Em menos de um mês, Maduro prendeu pelo menos 120 adolescentes, a maioria de bairros de classe trabalhadora, antigos redutos do apoio chavista. Nenhum teve acesso a um advogado privado, segundo o grupo de assistência jurídica Foro Penal.
“Antes, pelo menos tínhamos acesso aos presos e podíamos agir se houvesse denúncias de tortura”, disse Alfredo Romero, presidente do Foro Penal. “Agora, todo mundo tem medo de falar.”
Após a prisão do adolescente, a mãe e o irmão mais novo foram levados a uma casa do governo em Barinas, onde homens mascarados ameaçaram tirar também o filho de 5 anos se a mãe denunciasse. Ela foi interrogada por cinco horas antes de ser liberada, mas seu filho de 15 anos foi acusado de terrorismo sem a presença de um advogado privado.
O pai do adolescente, que vive nos EUA, acredita que seu filho foi alvo por postar uma selfie segurando uma arma de brinquedo, o que foi interpretado como uma ameaça. O adolescente, que nunca participou de protestos, foi espancado e forçado a gravar um vídeo confessando protestos, mas recusou, sofrendo mais agressões.
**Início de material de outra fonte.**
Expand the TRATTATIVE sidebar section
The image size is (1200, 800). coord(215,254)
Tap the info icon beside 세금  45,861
Na detenção, ele foi mantido em condições insalubres, com os detentos adoecendo devido à comida. Após sofrer uma emergência médica, foi levado algemado a um hospital, sem notificação à família.
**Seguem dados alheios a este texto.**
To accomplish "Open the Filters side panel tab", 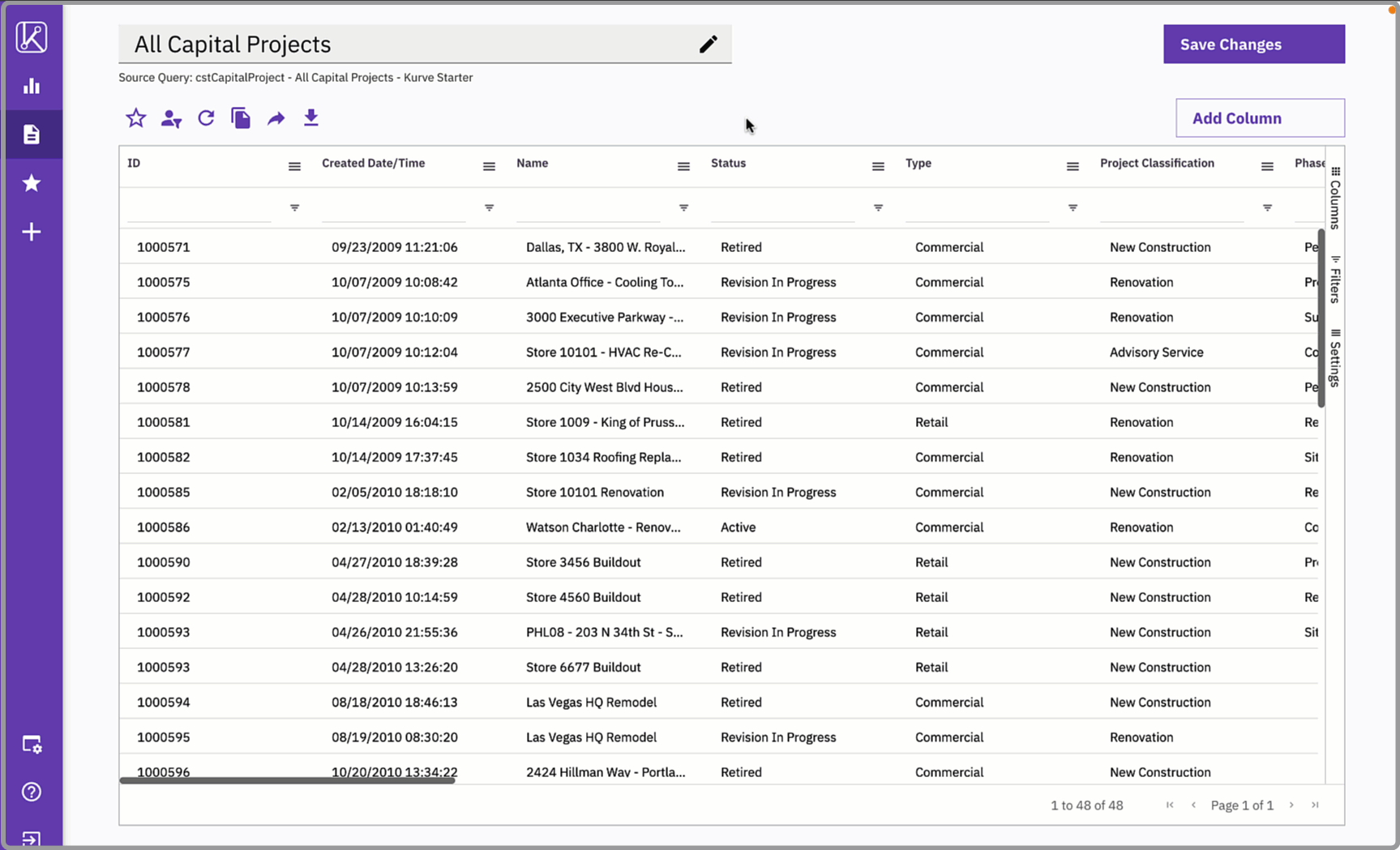I will 1335,280.
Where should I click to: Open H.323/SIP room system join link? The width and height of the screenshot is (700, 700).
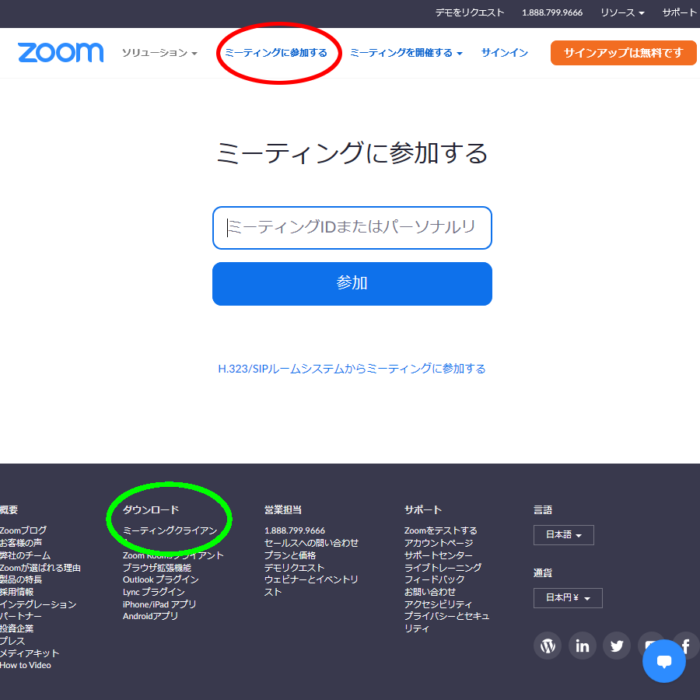tap(352, 369)
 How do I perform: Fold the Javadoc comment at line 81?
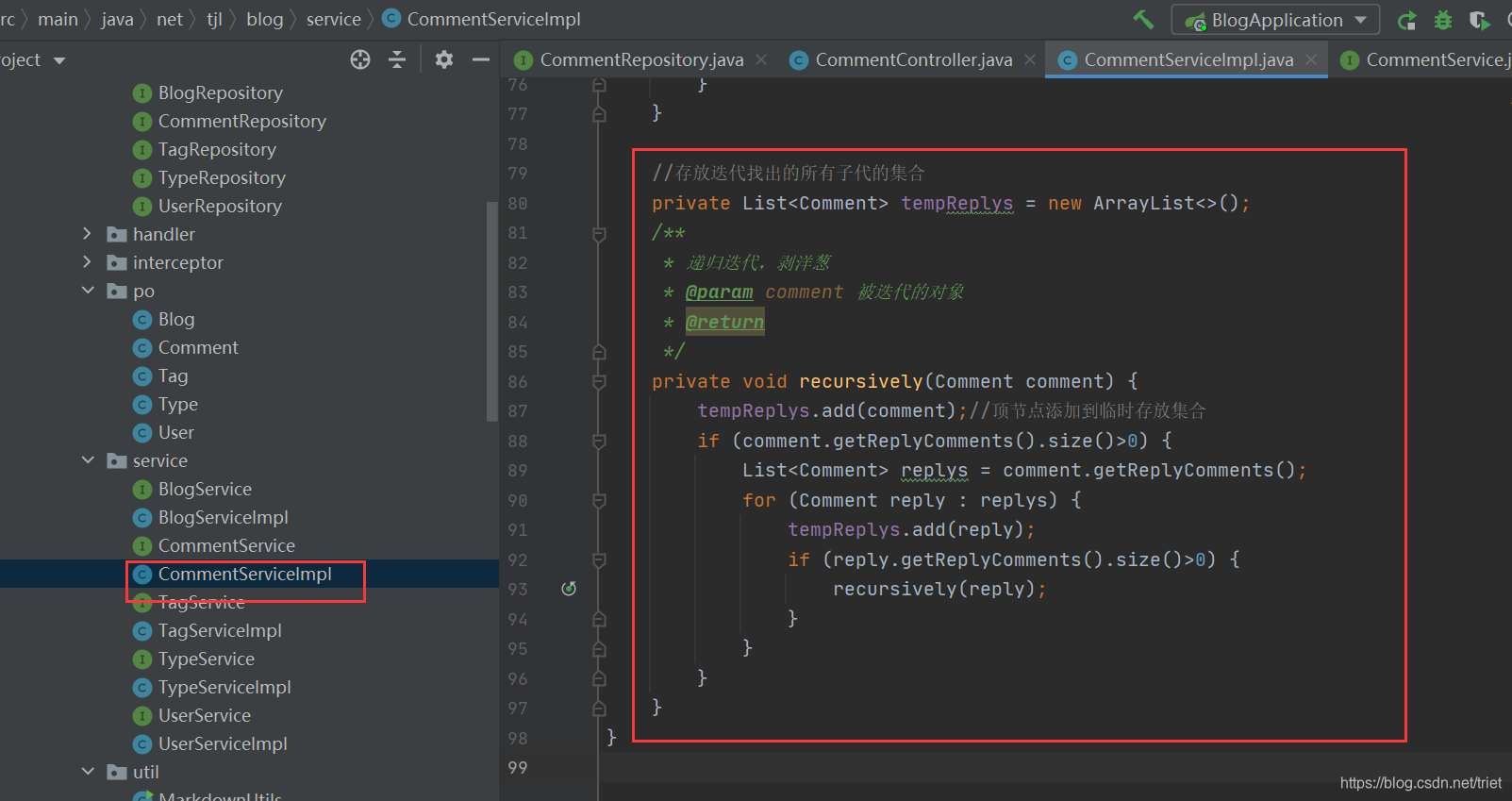pyautogui.click(x=599, y=233)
Os advogados de direitos humanos estão sobrecarregados com o aumento de casos, enfrentando ameaças e trabalhando na clandestinidade. Algumas famílias planejam deixar o país assim que seus filhos forem libertados.
Um pai foi extorquido por US$ 10 mil para a libertação do filho, e outro agente pediu US$ 500 para limpar sua ficha. Sem condições de pagar, o pai teme pelo futuro do filho.
Em outro caso, uma família teve que escolher entre abraçar o filho ou comprar comida para ele durante uma visita. O adolescente contou à mãe que ele e os colegas de detenção estão dormindo em turnos por medo, e outro jovem foi forçado a fazer 100 flexões por se recusar a dizer “Chávez vive”. As famílias, temendo pela segurança, falam em deixar o país.
“Quero viver onde meu pai vive”, disse um dos adolescentes. “Não estou mais seguro aqui.”